The saying that the bulging number of jobless and hopeless youths is a ticking time bomb is no longer a dull-sounding cliché. The bomb is ticking, and time is not on our side.

Instead of politicians solving these economic challenges, they think hiring bloggers and goons is the answer. With the government spending close to 50% of tax revenues on public debt interest expense, it will soon struggle even to pay salaries.

The salaries of workers have been experiencing negative real growth due to the rising cost of living. Even the little they are getting will be unavailable.

A collapsed economy anywhere serves as fuel for political instability. Ours won't be any different. Denying the harsh economic realities facing Kenyans is playing with fire.

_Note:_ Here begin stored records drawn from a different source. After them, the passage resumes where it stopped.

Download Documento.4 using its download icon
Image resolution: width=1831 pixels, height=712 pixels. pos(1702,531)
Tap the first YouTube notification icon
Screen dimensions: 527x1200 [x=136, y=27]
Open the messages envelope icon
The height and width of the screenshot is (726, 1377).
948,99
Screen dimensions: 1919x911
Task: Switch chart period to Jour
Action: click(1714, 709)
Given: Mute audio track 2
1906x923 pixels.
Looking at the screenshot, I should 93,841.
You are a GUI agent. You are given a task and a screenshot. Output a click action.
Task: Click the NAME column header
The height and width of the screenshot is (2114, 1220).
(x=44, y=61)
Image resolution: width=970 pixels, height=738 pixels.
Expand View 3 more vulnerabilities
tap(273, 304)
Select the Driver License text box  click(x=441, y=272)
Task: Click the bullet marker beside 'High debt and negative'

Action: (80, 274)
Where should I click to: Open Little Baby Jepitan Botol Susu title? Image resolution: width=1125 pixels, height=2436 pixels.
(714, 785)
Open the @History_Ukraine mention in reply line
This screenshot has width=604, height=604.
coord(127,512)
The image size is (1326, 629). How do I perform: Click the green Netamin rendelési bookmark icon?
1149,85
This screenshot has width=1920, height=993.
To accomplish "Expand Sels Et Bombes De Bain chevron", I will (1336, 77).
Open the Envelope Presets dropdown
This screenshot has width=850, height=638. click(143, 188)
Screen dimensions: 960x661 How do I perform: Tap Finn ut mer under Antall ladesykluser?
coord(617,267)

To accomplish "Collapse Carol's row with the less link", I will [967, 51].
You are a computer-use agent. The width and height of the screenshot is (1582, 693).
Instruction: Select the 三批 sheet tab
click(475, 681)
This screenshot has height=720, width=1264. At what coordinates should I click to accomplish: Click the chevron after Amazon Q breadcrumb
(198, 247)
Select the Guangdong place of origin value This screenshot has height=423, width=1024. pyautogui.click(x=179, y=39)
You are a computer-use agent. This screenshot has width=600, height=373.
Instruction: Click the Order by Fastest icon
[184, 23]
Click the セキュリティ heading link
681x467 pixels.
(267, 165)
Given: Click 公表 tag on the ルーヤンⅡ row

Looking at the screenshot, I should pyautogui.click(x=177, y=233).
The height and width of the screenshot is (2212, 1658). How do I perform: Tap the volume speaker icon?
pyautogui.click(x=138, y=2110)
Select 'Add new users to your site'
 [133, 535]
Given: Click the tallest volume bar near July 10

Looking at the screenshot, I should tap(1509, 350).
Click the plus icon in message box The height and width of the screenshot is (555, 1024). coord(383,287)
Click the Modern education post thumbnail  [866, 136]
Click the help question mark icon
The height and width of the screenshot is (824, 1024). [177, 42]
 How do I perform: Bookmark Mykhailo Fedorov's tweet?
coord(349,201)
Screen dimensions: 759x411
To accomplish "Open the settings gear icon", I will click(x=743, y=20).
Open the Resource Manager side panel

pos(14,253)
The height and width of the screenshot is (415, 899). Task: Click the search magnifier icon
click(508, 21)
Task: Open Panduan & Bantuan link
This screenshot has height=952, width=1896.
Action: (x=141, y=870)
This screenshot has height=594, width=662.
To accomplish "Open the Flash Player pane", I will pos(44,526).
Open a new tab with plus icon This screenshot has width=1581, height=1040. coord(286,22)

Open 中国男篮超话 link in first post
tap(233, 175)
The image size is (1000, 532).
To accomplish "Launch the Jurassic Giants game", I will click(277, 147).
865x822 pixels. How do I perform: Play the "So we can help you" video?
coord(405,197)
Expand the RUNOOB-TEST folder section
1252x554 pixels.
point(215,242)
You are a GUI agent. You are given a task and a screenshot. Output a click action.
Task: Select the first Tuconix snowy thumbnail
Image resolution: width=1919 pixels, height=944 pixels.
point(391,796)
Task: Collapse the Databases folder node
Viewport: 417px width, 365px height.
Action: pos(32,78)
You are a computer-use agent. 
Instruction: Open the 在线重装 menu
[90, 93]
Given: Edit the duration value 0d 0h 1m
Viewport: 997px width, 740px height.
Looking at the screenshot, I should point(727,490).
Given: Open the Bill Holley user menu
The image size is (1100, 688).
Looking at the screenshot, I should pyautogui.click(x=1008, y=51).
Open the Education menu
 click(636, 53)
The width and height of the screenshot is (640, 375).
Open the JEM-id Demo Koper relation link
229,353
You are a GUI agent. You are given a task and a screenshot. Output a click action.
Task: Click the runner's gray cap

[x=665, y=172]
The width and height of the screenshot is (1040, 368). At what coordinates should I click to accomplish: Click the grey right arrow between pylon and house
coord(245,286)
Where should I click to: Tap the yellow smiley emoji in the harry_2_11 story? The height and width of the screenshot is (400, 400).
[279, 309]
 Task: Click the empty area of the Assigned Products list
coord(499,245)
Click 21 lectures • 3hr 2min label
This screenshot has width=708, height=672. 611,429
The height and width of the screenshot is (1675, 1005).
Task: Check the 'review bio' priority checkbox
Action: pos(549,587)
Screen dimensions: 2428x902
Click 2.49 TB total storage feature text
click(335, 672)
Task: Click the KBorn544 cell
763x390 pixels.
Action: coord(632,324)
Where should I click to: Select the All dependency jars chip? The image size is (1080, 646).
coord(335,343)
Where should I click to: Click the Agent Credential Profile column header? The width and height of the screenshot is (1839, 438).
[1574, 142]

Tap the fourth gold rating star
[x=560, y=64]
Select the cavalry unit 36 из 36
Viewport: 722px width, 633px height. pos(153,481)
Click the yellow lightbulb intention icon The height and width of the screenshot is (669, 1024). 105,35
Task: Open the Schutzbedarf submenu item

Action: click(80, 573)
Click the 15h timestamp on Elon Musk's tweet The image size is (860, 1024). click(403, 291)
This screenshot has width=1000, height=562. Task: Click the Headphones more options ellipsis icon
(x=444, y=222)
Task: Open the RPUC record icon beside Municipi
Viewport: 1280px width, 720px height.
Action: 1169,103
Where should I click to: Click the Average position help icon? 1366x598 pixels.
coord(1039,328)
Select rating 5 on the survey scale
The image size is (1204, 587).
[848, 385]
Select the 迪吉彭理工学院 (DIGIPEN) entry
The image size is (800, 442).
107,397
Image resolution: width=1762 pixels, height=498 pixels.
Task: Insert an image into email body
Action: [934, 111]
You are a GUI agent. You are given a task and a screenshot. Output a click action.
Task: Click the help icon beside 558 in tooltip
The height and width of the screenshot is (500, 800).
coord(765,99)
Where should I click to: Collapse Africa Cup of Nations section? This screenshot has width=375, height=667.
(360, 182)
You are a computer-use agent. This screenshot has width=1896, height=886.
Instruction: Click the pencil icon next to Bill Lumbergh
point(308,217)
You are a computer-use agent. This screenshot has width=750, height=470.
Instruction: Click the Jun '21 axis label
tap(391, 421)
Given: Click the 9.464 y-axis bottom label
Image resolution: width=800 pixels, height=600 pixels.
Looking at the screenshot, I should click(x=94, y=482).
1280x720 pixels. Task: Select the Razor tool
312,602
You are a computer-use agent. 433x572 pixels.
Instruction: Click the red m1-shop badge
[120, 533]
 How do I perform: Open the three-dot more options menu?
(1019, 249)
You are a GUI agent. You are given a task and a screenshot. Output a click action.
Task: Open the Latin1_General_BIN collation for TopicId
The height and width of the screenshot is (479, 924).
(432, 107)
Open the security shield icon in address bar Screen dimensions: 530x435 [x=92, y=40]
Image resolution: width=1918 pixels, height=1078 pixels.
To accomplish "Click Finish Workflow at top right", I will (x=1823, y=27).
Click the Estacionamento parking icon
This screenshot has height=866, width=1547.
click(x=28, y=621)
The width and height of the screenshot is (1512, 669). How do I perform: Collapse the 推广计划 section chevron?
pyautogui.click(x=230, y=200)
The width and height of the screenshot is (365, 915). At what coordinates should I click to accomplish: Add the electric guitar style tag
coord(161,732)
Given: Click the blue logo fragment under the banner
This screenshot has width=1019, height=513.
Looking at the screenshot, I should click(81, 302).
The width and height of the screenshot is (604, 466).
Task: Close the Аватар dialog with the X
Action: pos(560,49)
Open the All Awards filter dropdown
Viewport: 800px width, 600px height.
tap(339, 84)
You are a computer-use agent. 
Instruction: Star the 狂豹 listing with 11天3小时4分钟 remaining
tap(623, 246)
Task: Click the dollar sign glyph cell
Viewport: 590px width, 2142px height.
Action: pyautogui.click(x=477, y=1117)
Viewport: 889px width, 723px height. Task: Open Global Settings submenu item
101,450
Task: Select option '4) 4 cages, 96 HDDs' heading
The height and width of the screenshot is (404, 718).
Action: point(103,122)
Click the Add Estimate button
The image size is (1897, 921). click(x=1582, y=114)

The worst mistake this regime did is to own the economic crisis they inherited by claiming they had stabilised things. What or who will they blame when the economic collapse is beyond what can be denied by regime bloggers?
 

@Denis Young maoni, back in 2020 you liked his analysis

The current political agitation in the country has its roots in the economy. The Kenyan economy is collapsing systematically after years of looting and mismanagement. If you think you have seen a lot, you ain't seen nothing yet.

Those who say that the youths have no issues and are driven by petty politics are living in denial. Every year, we are releasing a million youths into a job market that is only creating 80,000 new formal jobs. In 2024, the informal economy created 90% of all new jobs.

The saying that the bulging number of jobless and hopeless youths is a ticking time bomb is no longer a dull-sounding cliché. The bomb is ticking, and time is not on our side.

Instead of politicians solving these economic challenges, they think hiring bloggers and goons is the answer. With the government spending close to 50% of tax revenues on public debt interest expense, it will soon struggle even to pay salaries.

The salaries of workers have been experiencing negative real growth due to the rising cost of living. Even the little they are getting will be unavailable.

A collapsed economy anywhere serves as fuel for political instability. Ours won't be any different. Denying the harsh economic realities facing Kenyans is playing with fire.

The worst mistake this regime did is to own the economic crisis they inherited by claiming they had stabilised things. What or who will they blame when the economic collapse is beyond what can be denied by regime bloggers?

@Denis Young @pop in were last seen hiding under the bed from wamunyoro and gen z
 
The fact is, the GenZ unemployment problem isn't going away even after Ruto's exit. The next government will have to deal with it, and that will need a total overhaul of systems and how the government runs its business just to maintain a functional society. The Kibera/Slum deprivation, which supplied Raila with demonstrators any day of the week, is gradually creeping into countless towns and villages across the country. The situation has not been helped by the steep rise in the cost of living, including electricity and gas, which have made life unbearable even for employed Kenyans.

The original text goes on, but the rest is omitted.